§ **TASK TO CARRY OUT**: In the data below, find the line that contains "Where should I click to: Open the SEB_A" and the line that contains "Given: Click external". Copy both, plus every line between them, exactly.

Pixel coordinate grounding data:
/---
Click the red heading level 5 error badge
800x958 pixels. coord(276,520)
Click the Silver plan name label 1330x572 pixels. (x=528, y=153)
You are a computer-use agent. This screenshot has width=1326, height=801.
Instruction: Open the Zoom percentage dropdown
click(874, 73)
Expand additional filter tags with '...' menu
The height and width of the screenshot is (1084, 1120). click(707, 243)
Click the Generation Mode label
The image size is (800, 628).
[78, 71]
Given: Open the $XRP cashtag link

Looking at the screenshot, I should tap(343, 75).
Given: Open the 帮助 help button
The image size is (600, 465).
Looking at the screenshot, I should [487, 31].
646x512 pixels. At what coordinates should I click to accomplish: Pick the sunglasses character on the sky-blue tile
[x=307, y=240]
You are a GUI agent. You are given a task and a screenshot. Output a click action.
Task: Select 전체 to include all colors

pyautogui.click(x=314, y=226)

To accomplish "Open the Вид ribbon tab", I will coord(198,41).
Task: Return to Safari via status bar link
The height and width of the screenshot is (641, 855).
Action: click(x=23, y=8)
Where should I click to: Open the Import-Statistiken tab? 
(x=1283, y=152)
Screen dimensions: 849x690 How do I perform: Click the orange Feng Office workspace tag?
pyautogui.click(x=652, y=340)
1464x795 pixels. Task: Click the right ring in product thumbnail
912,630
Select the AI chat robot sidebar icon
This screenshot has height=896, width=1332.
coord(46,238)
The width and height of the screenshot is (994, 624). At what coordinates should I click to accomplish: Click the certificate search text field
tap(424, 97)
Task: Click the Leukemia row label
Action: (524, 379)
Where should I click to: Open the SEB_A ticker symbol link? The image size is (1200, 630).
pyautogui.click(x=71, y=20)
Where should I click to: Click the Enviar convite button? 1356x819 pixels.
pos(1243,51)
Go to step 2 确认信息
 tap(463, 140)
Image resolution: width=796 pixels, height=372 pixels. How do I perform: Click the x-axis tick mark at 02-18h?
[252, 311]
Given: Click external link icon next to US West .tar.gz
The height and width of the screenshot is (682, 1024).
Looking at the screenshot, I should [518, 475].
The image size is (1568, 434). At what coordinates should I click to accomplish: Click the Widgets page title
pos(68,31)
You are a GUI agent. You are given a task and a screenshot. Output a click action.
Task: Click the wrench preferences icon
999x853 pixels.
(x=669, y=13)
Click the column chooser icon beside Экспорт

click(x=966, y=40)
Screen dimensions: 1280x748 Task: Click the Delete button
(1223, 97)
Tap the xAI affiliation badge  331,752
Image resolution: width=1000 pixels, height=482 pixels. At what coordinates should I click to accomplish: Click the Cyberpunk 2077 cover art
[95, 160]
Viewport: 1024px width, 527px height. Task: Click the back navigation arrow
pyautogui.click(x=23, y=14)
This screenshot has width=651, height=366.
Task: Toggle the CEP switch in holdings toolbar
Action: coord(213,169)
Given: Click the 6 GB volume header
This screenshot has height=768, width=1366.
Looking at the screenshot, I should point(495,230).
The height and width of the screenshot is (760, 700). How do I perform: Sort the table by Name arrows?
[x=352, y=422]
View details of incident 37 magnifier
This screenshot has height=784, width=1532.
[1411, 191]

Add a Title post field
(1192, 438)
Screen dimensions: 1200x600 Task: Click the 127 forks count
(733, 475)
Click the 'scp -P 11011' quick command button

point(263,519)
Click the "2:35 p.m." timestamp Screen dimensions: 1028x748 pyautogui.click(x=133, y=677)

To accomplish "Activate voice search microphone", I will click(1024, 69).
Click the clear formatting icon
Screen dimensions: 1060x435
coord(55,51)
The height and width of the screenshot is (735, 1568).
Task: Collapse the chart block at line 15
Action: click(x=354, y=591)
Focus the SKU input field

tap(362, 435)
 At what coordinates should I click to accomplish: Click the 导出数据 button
\---
§ **ANSWER**:
Where should I click to: Open the SEB_A ticker symbol link? The image size is (1200, 630).
pyautogui.click(x=71, y=20)
Where should I click to: Click the Enviar convite button? 1356x819 pixels.
pos(1243,51)
Go to step 2 确认信息
 tap(463, 140)
Image resolution: width=796 pixels, height=372 pixels. How do I perform: Click the x-axis tick mark at 02-18h?
[252, 311]
Given: Click external link icon next to US West .tar.gz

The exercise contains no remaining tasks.